'Tis a design and technical code-wise question, so during some refactoring I was doing on a random project to bring it up to date, I encountered the following part, an infix function on a sealed class that was doing some sort of validation:
infix fun TaskState.allowsOperation(operation: TaskOperation): Boolean {
return when (this) {
TaskState.Scheduled -> {
when (operation) {
TaskOperation.Start -> true
TaskOperation.Stop -> false
TaskOperation.Pause -> false
TaskOperation.Resume -> false
}
}
TaskState.Running -> {
when (operation) {
TaskOperation.Start -> false
TaskOperation.Stop -> true
TaskOperation.Pause -> true
TaskOperation.Resume -> false
}
}
TaskState.Stopped -> {
when (operation) {
TaskOperation.Start -> false
TaskOperation.Stop -> false
TaskOperation.Pause -> false
TaskOperation.Resume -> false
}
}
TaskState.Suspended -> {
when (operation) {
TaskOperation.Start -> false
TaskOperation.Stop -> true
TaskOperation.Pause -> false
TaskOperation.Resume -> true
}
}
TaskState.Terminated -> {
when (operation) {
TaskOperation.Start -> true
TaskOperation.Stop -> false
TaskOperation.Pause -> false
TaskOperation.Resume -> false
}
}
TaskState.Created -> {
when (operation) {
TaskOperation.Start -> true
TaskOperation.Stop -> false
TaskOperation.Pause -> false
TaskOperation.Resume -> false
}
}
}
}
So basically, what's happening there was a sugar syntax addition that allowed code to be called like this in other parts:
if (task.state allowsOperation operation) doSomething()

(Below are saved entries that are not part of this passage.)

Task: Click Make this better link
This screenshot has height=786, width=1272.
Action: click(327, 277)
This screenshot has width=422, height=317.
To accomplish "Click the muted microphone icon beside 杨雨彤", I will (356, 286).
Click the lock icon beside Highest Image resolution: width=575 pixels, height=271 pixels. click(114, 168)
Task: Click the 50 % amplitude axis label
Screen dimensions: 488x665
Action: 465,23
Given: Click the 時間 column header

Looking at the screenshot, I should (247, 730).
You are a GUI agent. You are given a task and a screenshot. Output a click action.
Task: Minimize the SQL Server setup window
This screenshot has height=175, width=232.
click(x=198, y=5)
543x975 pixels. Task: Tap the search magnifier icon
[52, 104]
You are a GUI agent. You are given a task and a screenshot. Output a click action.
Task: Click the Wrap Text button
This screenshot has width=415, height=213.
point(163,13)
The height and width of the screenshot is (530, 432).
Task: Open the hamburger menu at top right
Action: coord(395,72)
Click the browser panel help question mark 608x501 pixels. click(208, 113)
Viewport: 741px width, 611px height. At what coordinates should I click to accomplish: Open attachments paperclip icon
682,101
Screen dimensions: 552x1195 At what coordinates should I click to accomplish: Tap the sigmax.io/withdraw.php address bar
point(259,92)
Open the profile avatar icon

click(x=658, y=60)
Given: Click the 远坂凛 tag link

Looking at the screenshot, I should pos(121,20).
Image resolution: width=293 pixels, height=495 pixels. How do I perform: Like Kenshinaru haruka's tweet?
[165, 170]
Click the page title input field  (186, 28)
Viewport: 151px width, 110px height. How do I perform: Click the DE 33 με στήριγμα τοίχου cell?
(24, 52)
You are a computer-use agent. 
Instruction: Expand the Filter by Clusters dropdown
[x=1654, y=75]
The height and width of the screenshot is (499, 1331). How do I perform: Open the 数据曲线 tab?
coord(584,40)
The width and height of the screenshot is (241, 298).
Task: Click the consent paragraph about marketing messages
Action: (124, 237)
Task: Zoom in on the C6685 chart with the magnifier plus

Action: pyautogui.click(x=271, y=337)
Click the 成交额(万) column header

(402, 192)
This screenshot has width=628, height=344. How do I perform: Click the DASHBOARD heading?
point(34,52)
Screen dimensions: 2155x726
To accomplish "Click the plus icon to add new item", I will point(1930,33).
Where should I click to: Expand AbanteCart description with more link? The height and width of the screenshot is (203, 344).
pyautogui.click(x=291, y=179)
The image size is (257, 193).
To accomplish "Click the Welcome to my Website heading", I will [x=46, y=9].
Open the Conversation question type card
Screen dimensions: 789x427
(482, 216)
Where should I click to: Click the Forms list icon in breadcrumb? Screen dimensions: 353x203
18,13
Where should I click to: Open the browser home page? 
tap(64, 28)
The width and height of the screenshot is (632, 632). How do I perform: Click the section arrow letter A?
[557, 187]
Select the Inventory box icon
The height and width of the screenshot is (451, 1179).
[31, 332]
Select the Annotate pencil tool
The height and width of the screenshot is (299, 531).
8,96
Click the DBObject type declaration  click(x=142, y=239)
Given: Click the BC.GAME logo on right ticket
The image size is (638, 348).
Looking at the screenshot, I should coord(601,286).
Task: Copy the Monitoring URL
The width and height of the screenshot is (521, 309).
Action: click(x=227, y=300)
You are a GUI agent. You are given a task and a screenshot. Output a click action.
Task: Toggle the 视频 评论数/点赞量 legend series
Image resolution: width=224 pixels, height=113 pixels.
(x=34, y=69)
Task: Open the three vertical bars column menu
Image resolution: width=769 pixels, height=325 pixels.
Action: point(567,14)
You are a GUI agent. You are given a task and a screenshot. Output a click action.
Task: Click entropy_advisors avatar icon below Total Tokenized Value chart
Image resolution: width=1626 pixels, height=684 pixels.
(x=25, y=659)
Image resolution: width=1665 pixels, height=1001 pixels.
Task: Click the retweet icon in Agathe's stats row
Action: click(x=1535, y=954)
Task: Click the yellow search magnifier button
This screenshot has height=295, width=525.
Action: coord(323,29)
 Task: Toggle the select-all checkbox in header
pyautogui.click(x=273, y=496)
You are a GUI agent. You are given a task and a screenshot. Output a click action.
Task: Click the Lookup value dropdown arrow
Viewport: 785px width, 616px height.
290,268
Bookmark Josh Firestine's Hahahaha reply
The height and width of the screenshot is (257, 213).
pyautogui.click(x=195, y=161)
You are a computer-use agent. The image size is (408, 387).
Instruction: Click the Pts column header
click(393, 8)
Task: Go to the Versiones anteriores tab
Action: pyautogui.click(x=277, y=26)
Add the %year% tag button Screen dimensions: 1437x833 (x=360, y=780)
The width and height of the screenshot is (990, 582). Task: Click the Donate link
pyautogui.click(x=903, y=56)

However, I find that particular bunch of code to look ugly, and I could not come up with a reasonable another way of doing it, but at the same time to not produce too many changes.
The TaskState and TaskOperation are just some sealed classes:
sealed class TaskState {
object Created : TaskState()
object Scheduled : TaskState()
object Running : TaskState()
object Stopped : TaskState()
object Terminated : TaskState()
}
sealed class TaskOperation {
object Start : TaskOperation()
object Stop : TaskOperation()
object Pause : TaskOperation()
object Resume : TaskOperation()
}
Do you have any suggestions on how to refactor this type of thingy?